---------- DATASET EXTRACT ----------
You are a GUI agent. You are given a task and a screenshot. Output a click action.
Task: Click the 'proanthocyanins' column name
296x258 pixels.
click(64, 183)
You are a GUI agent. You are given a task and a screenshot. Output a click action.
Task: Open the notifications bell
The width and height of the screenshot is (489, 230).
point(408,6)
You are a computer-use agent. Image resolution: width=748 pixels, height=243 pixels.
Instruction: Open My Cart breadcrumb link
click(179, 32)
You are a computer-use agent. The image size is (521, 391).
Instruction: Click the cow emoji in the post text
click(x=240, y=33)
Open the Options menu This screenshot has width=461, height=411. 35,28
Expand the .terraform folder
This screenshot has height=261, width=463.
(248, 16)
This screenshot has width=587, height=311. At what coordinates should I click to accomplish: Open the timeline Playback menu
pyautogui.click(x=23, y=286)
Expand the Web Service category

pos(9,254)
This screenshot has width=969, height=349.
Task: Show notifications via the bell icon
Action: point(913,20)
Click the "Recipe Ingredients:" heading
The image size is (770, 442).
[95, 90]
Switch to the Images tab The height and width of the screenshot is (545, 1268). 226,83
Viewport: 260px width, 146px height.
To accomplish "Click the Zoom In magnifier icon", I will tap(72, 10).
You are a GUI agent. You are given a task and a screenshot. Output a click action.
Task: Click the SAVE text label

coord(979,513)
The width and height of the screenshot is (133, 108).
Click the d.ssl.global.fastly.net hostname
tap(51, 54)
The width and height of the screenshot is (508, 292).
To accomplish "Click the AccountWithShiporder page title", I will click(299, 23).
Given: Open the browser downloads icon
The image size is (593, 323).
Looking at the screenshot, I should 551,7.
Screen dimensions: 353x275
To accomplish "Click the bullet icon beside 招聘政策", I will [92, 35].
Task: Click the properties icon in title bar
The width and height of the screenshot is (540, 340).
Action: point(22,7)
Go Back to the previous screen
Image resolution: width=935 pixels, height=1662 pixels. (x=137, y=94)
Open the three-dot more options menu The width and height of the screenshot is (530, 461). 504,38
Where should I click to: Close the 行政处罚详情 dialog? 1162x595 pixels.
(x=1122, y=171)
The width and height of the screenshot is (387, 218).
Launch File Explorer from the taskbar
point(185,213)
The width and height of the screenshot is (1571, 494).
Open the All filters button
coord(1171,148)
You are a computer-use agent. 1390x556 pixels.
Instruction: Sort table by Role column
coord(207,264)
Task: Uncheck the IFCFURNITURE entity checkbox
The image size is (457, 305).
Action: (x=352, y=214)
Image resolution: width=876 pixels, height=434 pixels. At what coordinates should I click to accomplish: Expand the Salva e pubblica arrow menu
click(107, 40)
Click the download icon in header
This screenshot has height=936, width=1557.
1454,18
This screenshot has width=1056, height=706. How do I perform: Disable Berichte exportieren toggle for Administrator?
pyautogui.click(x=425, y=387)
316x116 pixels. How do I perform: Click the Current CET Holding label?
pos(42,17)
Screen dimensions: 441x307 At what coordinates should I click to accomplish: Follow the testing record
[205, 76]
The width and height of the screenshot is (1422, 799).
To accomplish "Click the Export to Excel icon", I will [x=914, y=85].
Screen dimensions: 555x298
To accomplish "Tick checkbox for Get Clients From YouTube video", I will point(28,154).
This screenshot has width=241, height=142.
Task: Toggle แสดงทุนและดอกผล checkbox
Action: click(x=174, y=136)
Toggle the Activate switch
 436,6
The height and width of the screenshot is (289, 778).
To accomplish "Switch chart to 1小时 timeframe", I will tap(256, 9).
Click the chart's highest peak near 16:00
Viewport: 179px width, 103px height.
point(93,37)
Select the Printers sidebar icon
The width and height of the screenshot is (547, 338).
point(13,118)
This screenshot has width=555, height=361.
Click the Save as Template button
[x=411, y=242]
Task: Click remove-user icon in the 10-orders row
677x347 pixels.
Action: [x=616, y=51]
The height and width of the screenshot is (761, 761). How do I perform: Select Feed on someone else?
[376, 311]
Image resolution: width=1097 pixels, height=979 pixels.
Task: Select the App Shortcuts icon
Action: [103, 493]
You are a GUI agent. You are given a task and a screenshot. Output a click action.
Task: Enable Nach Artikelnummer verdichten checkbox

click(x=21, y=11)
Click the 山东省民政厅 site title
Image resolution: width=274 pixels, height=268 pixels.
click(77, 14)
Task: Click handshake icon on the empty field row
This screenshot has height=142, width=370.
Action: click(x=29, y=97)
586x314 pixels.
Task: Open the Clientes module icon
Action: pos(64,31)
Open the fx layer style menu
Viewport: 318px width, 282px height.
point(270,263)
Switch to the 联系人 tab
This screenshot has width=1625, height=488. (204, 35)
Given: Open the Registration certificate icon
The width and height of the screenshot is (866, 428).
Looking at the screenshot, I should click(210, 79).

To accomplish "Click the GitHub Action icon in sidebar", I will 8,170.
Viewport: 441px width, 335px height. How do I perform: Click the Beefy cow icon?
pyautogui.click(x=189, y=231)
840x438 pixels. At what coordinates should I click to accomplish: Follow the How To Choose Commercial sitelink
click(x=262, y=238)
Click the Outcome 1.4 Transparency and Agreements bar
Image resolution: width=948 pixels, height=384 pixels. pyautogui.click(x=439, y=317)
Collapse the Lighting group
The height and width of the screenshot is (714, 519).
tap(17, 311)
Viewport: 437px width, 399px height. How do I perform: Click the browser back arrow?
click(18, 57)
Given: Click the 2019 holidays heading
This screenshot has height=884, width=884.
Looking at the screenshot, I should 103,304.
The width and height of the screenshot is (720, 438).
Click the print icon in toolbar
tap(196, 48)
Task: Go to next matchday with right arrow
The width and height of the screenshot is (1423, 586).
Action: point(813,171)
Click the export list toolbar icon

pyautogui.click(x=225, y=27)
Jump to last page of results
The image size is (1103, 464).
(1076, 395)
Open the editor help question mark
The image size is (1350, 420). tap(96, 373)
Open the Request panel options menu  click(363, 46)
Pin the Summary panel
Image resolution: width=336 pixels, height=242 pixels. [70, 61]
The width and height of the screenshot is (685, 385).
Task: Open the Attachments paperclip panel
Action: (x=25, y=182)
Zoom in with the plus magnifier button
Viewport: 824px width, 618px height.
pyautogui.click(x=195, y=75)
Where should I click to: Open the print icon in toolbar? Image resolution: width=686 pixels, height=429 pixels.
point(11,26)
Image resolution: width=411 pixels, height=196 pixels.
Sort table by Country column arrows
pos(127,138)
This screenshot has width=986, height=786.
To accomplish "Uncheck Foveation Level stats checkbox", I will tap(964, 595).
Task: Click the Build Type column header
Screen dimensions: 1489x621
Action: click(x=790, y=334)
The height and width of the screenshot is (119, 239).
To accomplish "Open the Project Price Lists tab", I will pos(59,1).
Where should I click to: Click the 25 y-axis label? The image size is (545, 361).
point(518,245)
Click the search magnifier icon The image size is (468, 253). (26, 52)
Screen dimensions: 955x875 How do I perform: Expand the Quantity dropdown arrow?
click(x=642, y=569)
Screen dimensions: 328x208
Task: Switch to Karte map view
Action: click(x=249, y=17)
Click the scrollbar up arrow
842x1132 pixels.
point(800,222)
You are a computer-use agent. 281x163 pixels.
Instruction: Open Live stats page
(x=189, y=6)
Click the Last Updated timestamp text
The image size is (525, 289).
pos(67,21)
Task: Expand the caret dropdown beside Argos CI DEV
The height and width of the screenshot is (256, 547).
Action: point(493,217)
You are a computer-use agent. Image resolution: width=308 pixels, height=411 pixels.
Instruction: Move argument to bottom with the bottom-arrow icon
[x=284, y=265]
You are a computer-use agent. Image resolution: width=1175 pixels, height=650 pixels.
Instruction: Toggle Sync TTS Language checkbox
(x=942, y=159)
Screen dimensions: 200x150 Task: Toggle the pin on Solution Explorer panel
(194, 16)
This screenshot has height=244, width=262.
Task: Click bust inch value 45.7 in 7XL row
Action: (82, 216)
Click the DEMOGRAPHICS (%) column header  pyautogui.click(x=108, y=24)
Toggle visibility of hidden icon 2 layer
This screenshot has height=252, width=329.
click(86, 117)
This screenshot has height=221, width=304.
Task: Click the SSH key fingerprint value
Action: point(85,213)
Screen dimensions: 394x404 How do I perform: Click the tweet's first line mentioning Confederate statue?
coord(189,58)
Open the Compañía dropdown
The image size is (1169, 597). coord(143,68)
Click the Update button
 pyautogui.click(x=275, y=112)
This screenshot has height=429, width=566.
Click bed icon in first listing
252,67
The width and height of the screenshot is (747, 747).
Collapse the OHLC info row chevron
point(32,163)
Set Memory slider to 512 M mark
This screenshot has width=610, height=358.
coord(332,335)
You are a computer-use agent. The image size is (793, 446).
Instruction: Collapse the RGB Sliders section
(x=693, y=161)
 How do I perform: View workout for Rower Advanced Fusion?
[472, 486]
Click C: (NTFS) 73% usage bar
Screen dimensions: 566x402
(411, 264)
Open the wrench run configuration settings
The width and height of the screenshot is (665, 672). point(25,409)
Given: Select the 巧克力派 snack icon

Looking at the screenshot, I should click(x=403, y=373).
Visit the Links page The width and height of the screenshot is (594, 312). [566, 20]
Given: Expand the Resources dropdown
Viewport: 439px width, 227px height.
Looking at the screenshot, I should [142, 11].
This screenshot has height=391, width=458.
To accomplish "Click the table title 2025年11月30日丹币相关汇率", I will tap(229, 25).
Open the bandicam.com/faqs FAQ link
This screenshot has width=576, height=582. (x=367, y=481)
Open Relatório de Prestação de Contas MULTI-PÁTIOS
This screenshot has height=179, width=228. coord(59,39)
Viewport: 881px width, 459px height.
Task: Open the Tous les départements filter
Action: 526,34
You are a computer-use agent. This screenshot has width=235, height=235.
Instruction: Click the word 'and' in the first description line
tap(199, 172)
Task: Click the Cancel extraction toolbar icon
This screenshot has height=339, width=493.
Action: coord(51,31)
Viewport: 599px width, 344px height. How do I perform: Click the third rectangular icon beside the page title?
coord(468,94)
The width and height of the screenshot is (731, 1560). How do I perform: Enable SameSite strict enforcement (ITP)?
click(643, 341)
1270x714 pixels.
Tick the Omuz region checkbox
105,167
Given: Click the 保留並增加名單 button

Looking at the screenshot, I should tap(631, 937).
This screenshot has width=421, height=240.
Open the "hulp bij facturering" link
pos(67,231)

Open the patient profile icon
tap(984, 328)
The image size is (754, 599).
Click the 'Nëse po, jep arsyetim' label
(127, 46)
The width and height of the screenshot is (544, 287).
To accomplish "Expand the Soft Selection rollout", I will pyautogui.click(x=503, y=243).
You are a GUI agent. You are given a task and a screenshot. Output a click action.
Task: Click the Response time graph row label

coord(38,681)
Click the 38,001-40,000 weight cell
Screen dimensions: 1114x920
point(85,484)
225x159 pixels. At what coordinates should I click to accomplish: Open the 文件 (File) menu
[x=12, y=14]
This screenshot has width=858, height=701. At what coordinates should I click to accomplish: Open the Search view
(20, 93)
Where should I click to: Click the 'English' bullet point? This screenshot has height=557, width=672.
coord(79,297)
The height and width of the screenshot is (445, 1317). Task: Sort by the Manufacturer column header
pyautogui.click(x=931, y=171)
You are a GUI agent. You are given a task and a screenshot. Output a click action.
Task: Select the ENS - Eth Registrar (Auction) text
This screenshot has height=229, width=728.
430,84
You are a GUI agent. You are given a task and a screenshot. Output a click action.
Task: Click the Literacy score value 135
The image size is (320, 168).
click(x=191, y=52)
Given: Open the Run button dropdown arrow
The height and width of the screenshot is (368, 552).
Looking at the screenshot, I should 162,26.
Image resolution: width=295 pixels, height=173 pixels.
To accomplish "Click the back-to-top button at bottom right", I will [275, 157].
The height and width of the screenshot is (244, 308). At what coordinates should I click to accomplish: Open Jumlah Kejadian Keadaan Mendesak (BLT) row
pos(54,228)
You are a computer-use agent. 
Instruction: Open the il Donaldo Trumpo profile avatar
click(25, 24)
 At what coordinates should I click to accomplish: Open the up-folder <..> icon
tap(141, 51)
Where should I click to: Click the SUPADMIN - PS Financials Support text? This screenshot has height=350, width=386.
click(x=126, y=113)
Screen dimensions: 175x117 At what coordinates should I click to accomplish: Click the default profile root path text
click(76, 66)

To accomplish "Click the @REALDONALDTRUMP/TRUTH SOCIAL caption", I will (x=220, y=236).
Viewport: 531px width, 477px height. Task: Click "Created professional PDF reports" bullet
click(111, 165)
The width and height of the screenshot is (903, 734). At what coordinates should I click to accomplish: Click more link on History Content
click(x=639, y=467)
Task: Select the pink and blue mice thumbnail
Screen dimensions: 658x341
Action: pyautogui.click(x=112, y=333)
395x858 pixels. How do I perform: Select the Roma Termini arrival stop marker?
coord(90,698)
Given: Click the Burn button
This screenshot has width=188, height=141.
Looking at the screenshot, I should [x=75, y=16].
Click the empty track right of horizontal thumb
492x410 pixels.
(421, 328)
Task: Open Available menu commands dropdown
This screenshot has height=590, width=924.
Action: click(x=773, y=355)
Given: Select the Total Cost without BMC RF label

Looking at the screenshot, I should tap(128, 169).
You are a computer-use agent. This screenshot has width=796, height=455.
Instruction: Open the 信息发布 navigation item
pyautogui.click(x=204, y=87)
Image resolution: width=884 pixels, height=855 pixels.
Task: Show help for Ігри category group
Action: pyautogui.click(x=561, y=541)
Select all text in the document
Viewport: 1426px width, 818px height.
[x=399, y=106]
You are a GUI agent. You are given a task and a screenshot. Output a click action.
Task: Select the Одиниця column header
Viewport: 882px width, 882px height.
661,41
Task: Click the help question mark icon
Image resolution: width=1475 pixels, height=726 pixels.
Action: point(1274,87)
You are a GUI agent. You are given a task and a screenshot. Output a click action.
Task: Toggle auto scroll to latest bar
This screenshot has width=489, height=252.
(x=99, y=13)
----------
## PROBLEM REQUIREMENTS
Restate word for word the entries above from the line with "Toggle the Activate switch" through the line with "Select the Printers sidebar icon", inclusive, leaving out everything else.

## EXPECTED ANSWER
Toggle the Activate switch
 436,6
The height and width of the screenshot is (289, 778).
To accomplish "Switch chart to 1小时 timeframe", I will tap(256, 9).
Click the chart's highest peak near 16:00
Viewport: 179px width, 103px height.
point(93,37)
Select the Printers sidebar icon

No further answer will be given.